## Document
● ● ● ● ● ● ●
Re: [RFC/PATCH] svnadmin: recover/hotcopy erroring out for old FSFS repositories

Posted by Stefan Fuhrmann <st...@wandisco.com>.

On Sun, Apr 6, 2014 at 5:36 PM, Ivan Zhakov <iv...@visualsvn.com> wrote:

> On 6 April 2014 18:31, Stefan Fuhrmann <st...@wandisco.com>
> wrote:
> > On Wed, Apr 2, 2014 at 12:13 PM, Ivan Zhakov <iv...@visualsvn.com> wrote:
> >>
> >> On 31 January 2014 14:57, Ivan Zhakov <iv...@visualsvn.com> wrote:
> >> > On 31 January 2014 05:50, Evgeny Kotkov <ev...@visualsvn.com>
> >> > wrote:
> >> >>> This only affects non-sharded repositories with rev-local IDs,
> >> >>> i.e. those in SVN 1.4 format. For those, it is writing 3 files
> >> >>> instead of 2 per rev now.
> >> >>
> >> >> I assume you are talking about r1560723 [1].  If I read the code
> >> >> correctly...
> >> >> [[[
> >> >>       if (   (!max_files_per_dir || rev % max_files_per_dir == 0)
> >> >>           && dst_ffd->format >= SVN_FS_FS__MIN_NO_GLOBAL_IDS_FORMAT)
> >> >>         SVN_ERR(hotcopy_update_current(&dst_youngest, dst_fs, rev,
> >> >> iterpool));
> >> >> ]]]
> >> >>
> >> >> ...hotcopy now checkpoints after every revision for all non-sharded
> >> >> repositories
> >> >> with FSFS format >= 3.  So, checkpointing happens for all FSFS format
> >> >> 1/2
> >> >> repositories upgraded via 'svnadmin upgrade' (with linear layout),
> that
> >> >> were
> >> >> not fsfs-reshard'ed or dump/loaded into a repository with newer
> format.
> >> >>
> >> >> I am not aware of how many people reshard or dump/load their old
> >> >> repositories
> >> >> after upgrade, but I did a quick benchmark for a real-world
> repository
> >> >> and on my
> >> >> machine it shows 7x performance degradation with checkpointing
> enabled.
> >> >> Is it
> >> >> worth the ability to re-run the backup from a checkpoint upon
> >> >> cancellation?
● ● ● ● ● ● ●
## Given information
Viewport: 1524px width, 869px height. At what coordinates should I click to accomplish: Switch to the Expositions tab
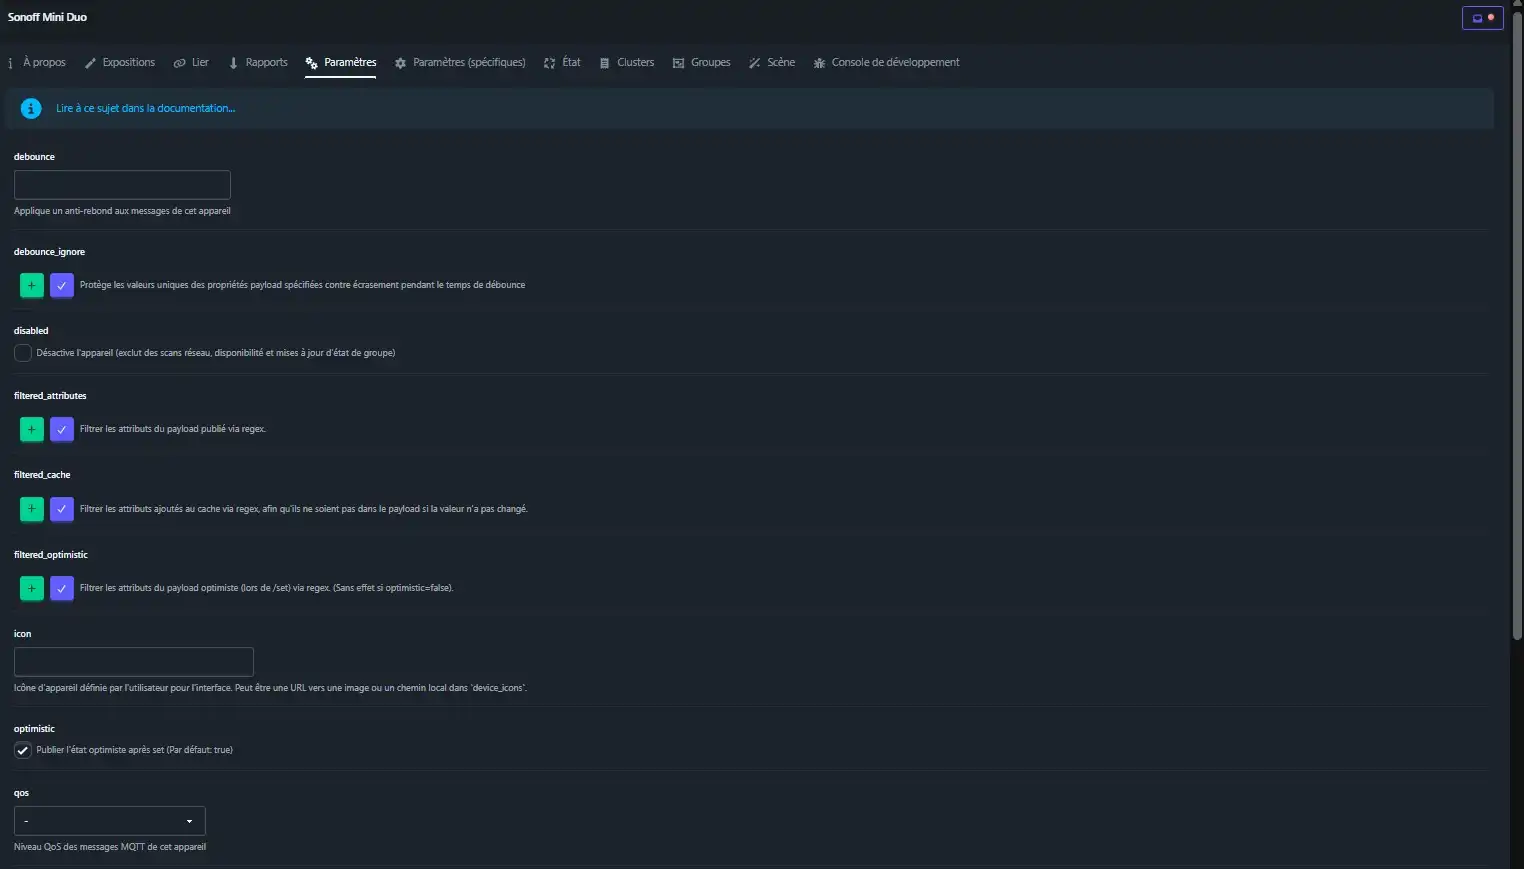pos(120,62)
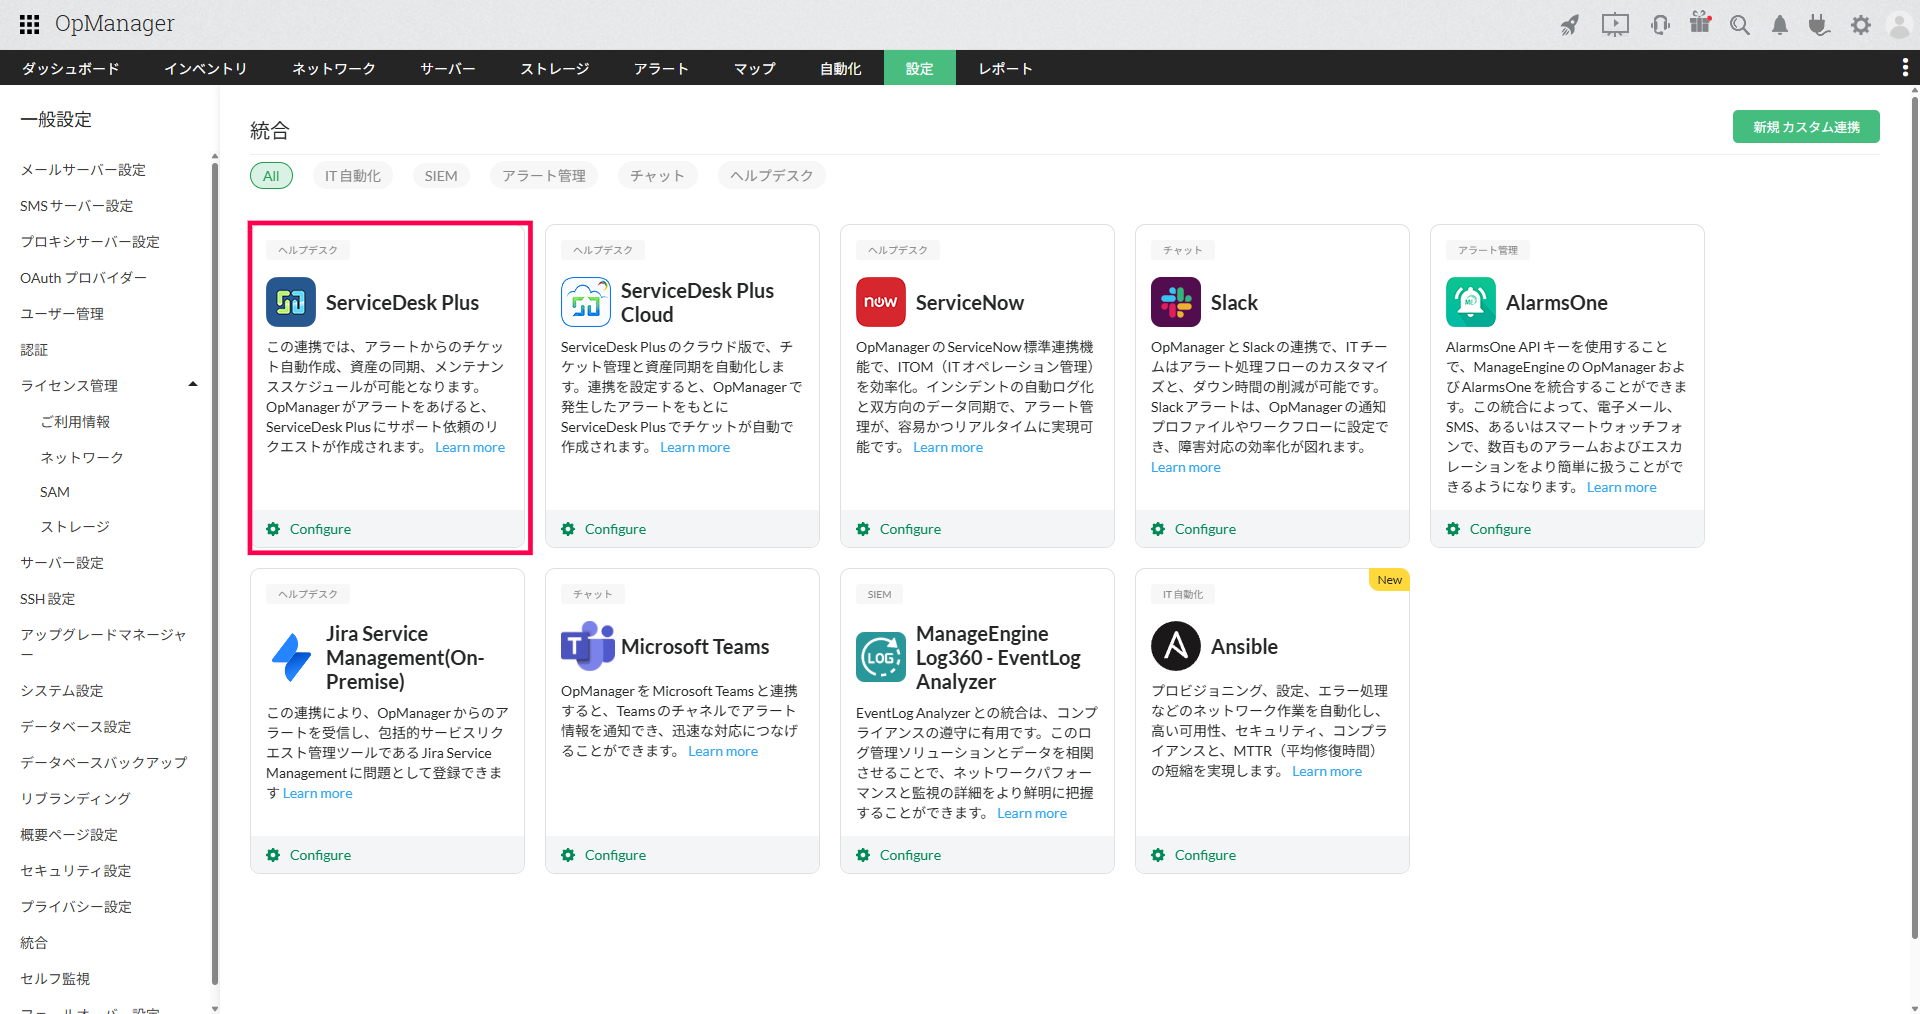Open the app launcher grid icon

[x=29, y=24]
● ● ● ● ● ● ●
## Written problem
Rewrite the thread from "Posted by Stefan" to "per rev now.", changing "repositories" to "repos" each time it appears.

## Written reply
Posted by Stefan Fuhrmann <st...@wandisco.com>.

On Sun, Apr 6, 2014 at 5:36 PM, Ivan Zhakov <iv...@visualsvn.com> wrote:

> On 6 April 2014 18:31, Stefan Fuhrmann <st...@wandisco.com>
> wrote:
> > On Wed, Apr 2, 2014 at 12:13 PM, Ivan Zhakov <iv...@visualsvn.com> wrote:
> >>
> >> On 31 January 2014 14:57, Ivan Zhakov <iv...@visualsvn.com> wrote:
> >> > On 31 January 2014 05:50, Evgeny Kotkov <ev...@visualsvn.com>
> >> > wrote:
> >> >>> This only affects non-sharded repos with rev-local IDs,
> >> >>> i.e. those in SVN 1.4 format. For those, it is writing 3 files
> >> >>> instead of 2 per rev now.